The Day My World Stopped

19:53:00



I thought yesterday was a really good day, I got my second tattoo which was important to me and I was even asked to review something for this blog (what an achievement). Yet, a few minutes ago I got a phone call from my girlfriend ending it. This came as a shock in a way, we have been struggling for a while, I can't blame her because I know I am a lot to blame for a lot of things and incredibly difficult to put up with. I can't say hand on heart I tried my best because I didn't. At first I had reservations about us getting together and I had only recently come out of a long term relationship and wasn't ready for another one, but this was different I knew this girl from university and had feelings for her for a long time.

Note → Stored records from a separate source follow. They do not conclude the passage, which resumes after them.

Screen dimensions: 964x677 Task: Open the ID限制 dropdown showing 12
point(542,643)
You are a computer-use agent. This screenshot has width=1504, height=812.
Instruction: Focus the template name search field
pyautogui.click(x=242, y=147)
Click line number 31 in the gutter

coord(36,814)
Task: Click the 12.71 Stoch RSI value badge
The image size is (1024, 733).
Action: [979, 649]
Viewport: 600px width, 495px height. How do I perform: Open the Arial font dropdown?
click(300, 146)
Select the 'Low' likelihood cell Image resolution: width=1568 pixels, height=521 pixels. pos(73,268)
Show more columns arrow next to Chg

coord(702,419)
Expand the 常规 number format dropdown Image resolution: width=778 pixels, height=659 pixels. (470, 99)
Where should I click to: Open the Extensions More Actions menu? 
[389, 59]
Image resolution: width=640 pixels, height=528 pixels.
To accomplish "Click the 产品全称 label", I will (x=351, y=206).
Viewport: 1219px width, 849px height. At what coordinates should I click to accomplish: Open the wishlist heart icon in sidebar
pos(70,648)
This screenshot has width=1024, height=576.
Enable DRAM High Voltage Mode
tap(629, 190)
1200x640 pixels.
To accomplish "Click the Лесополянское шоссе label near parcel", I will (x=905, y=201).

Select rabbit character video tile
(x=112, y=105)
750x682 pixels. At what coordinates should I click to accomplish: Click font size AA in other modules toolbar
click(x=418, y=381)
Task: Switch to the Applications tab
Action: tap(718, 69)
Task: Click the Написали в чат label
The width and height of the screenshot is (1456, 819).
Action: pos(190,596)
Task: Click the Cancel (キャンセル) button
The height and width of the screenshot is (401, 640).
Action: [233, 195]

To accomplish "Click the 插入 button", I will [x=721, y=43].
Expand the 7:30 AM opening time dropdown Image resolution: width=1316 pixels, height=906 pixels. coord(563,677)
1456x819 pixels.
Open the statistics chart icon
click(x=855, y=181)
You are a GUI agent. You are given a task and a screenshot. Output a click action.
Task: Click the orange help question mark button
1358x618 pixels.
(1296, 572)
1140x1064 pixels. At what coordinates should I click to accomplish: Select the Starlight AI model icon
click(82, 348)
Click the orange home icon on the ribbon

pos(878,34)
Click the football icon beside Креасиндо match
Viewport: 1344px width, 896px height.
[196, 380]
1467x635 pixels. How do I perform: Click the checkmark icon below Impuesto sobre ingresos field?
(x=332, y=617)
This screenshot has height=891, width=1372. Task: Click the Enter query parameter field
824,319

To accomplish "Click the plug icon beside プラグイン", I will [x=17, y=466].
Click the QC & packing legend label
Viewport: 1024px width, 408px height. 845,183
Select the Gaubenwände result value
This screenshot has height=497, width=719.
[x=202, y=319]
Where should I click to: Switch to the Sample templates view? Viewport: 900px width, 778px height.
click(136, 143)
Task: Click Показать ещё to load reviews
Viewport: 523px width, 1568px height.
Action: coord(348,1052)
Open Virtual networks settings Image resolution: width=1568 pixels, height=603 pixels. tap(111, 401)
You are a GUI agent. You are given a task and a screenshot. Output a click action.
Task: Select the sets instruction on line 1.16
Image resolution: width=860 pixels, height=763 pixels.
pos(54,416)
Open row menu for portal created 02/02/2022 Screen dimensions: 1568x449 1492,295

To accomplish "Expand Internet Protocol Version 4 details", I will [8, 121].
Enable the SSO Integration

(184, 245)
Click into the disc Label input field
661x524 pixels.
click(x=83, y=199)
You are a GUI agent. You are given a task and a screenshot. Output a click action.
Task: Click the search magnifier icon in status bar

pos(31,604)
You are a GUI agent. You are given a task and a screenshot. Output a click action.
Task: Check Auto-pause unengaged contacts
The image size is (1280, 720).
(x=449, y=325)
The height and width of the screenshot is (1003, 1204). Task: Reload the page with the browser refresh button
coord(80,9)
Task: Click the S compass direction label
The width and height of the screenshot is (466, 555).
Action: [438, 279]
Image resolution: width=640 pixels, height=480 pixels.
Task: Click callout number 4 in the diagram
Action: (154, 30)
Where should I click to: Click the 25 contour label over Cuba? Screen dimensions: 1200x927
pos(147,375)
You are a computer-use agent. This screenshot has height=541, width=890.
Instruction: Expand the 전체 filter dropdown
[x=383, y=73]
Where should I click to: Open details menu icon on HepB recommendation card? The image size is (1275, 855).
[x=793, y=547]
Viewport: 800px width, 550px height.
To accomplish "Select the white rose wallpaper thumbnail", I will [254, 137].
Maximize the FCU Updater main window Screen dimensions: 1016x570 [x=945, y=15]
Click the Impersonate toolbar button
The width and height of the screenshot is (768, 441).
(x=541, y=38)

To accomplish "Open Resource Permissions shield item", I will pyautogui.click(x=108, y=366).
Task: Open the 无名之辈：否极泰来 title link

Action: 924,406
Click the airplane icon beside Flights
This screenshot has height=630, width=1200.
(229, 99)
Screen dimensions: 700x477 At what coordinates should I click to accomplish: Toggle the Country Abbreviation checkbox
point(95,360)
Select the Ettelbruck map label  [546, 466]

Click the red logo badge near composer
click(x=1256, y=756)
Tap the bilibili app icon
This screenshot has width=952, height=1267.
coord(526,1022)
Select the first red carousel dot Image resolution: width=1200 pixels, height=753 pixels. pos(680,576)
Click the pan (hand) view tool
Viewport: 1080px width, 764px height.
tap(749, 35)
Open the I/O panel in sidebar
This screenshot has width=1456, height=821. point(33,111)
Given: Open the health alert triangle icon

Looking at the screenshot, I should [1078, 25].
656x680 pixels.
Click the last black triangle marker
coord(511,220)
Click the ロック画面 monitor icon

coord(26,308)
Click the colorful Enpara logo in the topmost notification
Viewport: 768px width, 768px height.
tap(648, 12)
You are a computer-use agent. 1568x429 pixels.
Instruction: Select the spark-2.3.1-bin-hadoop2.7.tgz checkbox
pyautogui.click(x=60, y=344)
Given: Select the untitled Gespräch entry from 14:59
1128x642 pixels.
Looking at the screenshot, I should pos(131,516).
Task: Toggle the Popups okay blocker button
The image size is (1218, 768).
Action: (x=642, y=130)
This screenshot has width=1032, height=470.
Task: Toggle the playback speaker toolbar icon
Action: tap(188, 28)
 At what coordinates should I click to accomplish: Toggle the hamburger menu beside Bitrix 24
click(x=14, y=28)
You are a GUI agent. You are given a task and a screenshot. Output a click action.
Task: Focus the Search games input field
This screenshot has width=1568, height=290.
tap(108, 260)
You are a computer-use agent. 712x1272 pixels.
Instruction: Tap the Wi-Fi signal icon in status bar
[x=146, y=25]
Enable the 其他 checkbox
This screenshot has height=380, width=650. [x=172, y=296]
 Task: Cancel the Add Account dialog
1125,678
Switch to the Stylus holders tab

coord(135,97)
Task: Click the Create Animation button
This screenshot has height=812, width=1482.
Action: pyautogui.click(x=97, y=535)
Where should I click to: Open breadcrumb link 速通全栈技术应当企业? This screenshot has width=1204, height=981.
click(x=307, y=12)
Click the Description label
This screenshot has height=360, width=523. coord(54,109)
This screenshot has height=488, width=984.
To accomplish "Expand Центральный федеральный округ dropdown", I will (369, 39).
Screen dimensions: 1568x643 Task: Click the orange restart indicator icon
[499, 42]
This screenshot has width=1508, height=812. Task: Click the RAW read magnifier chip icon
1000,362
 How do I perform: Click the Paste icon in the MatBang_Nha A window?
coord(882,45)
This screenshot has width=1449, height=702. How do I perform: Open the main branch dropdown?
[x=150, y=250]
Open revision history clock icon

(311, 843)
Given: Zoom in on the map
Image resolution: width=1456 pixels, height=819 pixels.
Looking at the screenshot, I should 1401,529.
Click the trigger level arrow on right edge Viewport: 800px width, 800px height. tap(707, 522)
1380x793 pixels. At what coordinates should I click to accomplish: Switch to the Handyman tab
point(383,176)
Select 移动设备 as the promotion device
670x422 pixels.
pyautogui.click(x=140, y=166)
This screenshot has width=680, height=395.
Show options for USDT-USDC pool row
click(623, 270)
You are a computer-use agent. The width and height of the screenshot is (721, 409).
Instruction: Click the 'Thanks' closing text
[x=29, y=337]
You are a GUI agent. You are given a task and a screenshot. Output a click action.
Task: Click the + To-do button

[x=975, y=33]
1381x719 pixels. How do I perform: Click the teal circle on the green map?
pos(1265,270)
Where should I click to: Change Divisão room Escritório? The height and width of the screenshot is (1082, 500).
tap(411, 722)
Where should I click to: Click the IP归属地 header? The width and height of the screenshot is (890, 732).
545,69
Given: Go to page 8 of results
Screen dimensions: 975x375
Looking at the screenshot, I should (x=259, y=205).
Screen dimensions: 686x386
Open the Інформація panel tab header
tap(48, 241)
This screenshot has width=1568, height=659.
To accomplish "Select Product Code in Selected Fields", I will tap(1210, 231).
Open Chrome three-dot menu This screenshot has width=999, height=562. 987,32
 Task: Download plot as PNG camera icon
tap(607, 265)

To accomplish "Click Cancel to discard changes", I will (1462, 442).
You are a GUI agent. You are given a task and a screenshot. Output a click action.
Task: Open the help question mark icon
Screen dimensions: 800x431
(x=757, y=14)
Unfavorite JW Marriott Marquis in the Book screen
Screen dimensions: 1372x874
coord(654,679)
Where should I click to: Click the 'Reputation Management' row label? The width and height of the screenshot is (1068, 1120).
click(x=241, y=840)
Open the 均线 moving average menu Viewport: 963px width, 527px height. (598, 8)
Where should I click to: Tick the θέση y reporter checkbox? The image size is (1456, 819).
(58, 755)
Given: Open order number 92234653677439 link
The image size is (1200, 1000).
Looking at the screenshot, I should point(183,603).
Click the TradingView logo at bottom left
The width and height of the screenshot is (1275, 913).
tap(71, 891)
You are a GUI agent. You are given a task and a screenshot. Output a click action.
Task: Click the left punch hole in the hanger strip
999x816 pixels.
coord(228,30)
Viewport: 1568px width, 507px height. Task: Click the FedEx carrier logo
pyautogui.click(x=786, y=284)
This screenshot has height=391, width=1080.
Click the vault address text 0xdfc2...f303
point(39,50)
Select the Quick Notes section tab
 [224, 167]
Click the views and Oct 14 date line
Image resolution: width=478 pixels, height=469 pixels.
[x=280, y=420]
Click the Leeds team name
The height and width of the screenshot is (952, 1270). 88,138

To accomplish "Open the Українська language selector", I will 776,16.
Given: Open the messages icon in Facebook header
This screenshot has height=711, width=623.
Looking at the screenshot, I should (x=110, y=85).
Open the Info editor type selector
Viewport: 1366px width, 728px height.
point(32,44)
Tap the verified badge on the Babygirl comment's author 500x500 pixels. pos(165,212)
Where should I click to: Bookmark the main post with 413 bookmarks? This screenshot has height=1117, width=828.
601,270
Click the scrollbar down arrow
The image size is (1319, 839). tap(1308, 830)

I was fed that classic lie " I will never hurt you". At the beginning things were good but let's be honest every relationship starts off good. We then faced some difficult situations having to leave a house she was sharing, her losing her job and unsure about returning to university. In a way, it's sort of relief, now she can move on and meet her prince charming. I might have mentioned previously that I have this little thing going on in my head known as depression, but I've got to be strong and look to the future.



I had a feeling my life was finally going to take shape, I'm due to graduate and with this girl I expected to get jobs, support one another and move in together. In a few weeks time I will turn 22 with no car, no own home, no job and now no partner. But only I am in control, only I can change these things in my life. The best thing for me right now is to take some time out and focus on my studies, I know as I type this I'm going to feel isolated and lonely. Recently, I've lost 'friends' for talking about my feelings on here and as for other friends I don't like to talk to them about my problems, why would anyone want to listen or care when they have their own lives to focus on. I hope this break up won't result in me staying in bed endlessly in the dark as I have in the past, positivity is the way forward it's all I have right now.






I was just a frog she kissed on her journey to meet her prince!